[Beignet] [PATCH] Update documents.

Zhigang Gong zhigang.gong at intel.com
Mon Jan 20 16:19:27 PST 2014


Signed-off-by: Zhigang Gong <zhigang.gong at intel.com>
---
 docs/Beignet.mdwn              |  110 ++++++++++++++++++++++------------------
 docs/Beignet/Backend/TODO.mdwn |   35 ++++++++++---
 2 files changed, 89 insertions(+), 56 deletions(-)

diff --git a/docs/Beignet.mdwn b/docs/Beignet.mdwn
index 0830004..278441a 100644
--- a/docs/Beignet.mdwn
+++ b/docs/Beignet.mdwn
@@ -9,9 +9,44 @@ the programs and run them on the GPU. The code base also contains the compiler
 part of the stack which is included in `backend/`. For more specific information
 about the compiler, please refer to `backend/README.md`
 
-How to build
+Prerequisite
 ------------
 
+The project depends on the following external libaries:
+
+- Several X components (XLib, Xfixes, Xext)
+- libdrm libraries (libdrm and libdrm\_intel)

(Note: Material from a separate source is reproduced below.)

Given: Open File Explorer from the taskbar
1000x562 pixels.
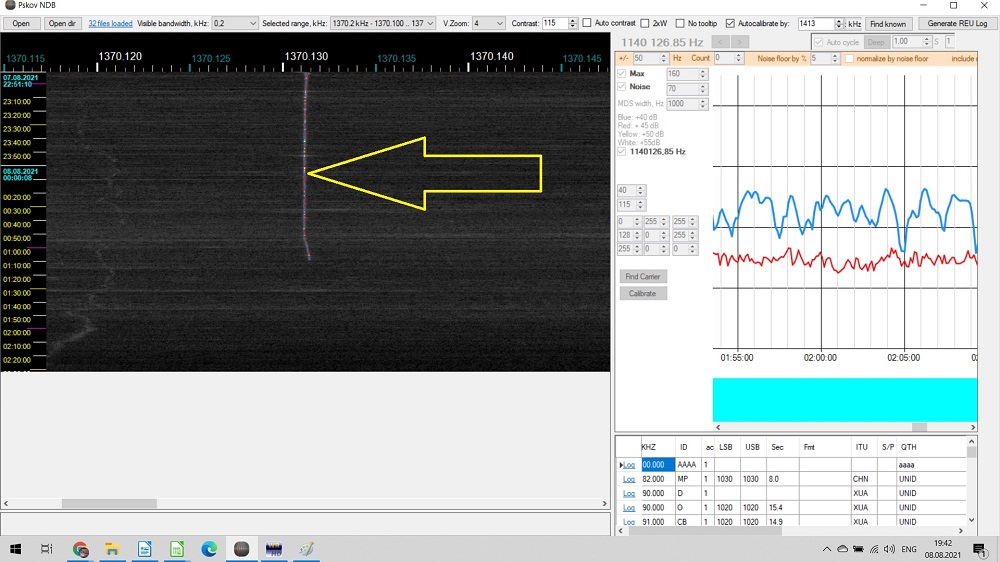Looking at the screenshot, I should tap(113, 549).
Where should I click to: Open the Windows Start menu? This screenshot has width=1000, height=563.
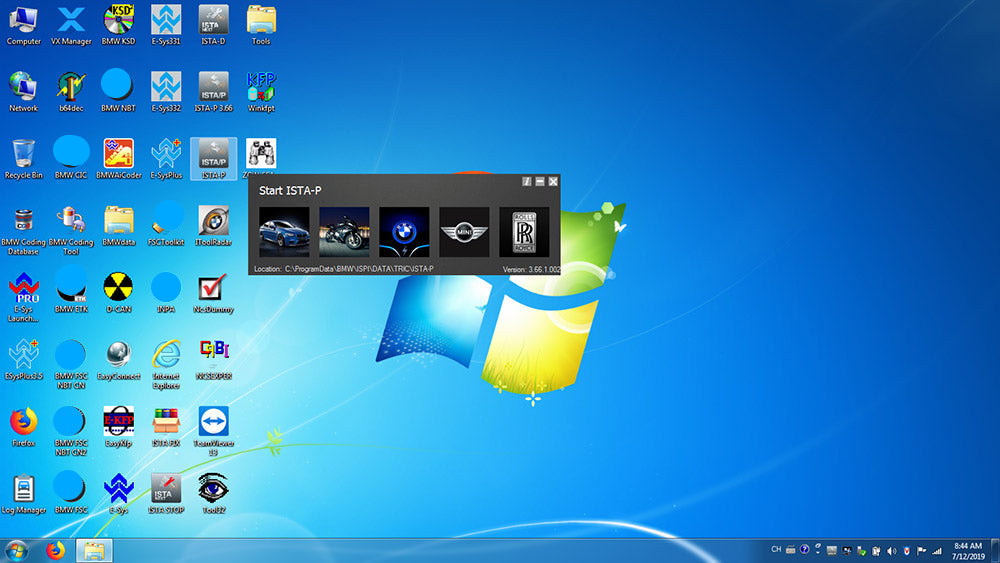pyautogui.click(x=16, y=550)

+- Various LLVM components
+- The compiler backend itself (libgbe)
+- Mesa git master version built with gbm enabled to support extension cl\_khr\_gl\_sharing.
+
+Note that the compiler depends on LLVM (Low-Level Virtual Machine project).

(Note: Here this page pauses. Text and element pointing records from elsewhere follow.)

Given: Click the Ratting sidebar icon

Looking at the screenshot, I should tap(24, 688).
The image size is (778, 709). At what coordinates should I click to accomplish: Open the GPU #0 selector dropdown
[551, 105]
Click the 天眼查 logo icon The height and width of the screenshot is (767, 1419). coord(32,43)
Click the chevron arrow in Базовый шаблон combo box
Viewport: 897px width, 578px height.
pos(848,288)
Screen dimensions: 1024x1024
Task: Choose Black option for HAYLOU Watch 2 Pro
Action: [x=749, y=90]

+Right now, the code has been compiled with LLVM 3.3/3.4. It will not compile
+with any thing older.
+
+[http://llvm.org/releases/](http://llvm.org/releases/)
+
+LLVM 3.3 and 3.4 are supported. Till now, the recommended LLVM version is 3.3.
+There are some severe OpenCL related regression in current clang 3.4 version.
+
+Also note that the code was compiled on GCC 4.6 and GCC 4.7. Since the code uses
+really recent C++11 features, you may expect problems with older compilers. Last
+time I tried, the code breaks ICC 12 and Clang with internal compiler errors
+while compiling anonymous nested lambda functions.
+
+And if you want to work with the standard ICD libOpenCL.so, then you need
+two more packages (the following package name is for Ubuntu):
+- ocl-icd-dev 
+- ocl-icd-libopencl1
+
+If you don't want to enable ICD, or your system doesn't have ICD OpenCL support,
+you can still link to the beignet OpenCL library. You can find the beignet/libcl.so
+in your system's library installation directories.
+
+
+How to build and install
+------------------------
+
 The project uses CMake with three profiles:
 
 1. Debug (-g)
@@ -26,41 +61,28 @@ Basically, from the root directory of the project
 
 `> cmake ../ # to configure`
 
-Choose whatever you want for the build.
-
-Then press 'c' to configure and 'g' to generate the code.
+CMake will check the dependencies and will complain if it does not find them.
 
 `> make`
 
-The project depends on several external libraries:
-
-- Several X components (XLib, Xfixes, Xext)
-- libdrm libraries (libdrm and libdrm\_intel)
-- Various LLVM components
-- The compiler backend itself (libgbe)
-- Mesa git master version built with gbm enabled to support extension cl\_khr\_gl\_sharing.
-
-CMake will check the dependencies and will complain if it does not find them.
-
-The cmake will also build the backend project. Please refer to:
+The cmake will build the backend firstly. Please refer to:
 [[OpenCL Gen Backend|Beignet/Backend]] to get more dependencies.
 
 Once built, the run-time produces a shared object libcl.so which basically
 directly implements the OpenCL API. A set of tests are also produced. They may
 be found in `utests/`.
 
-Note that the compiler depends on LLVM (Low-Level Virtual Machine project).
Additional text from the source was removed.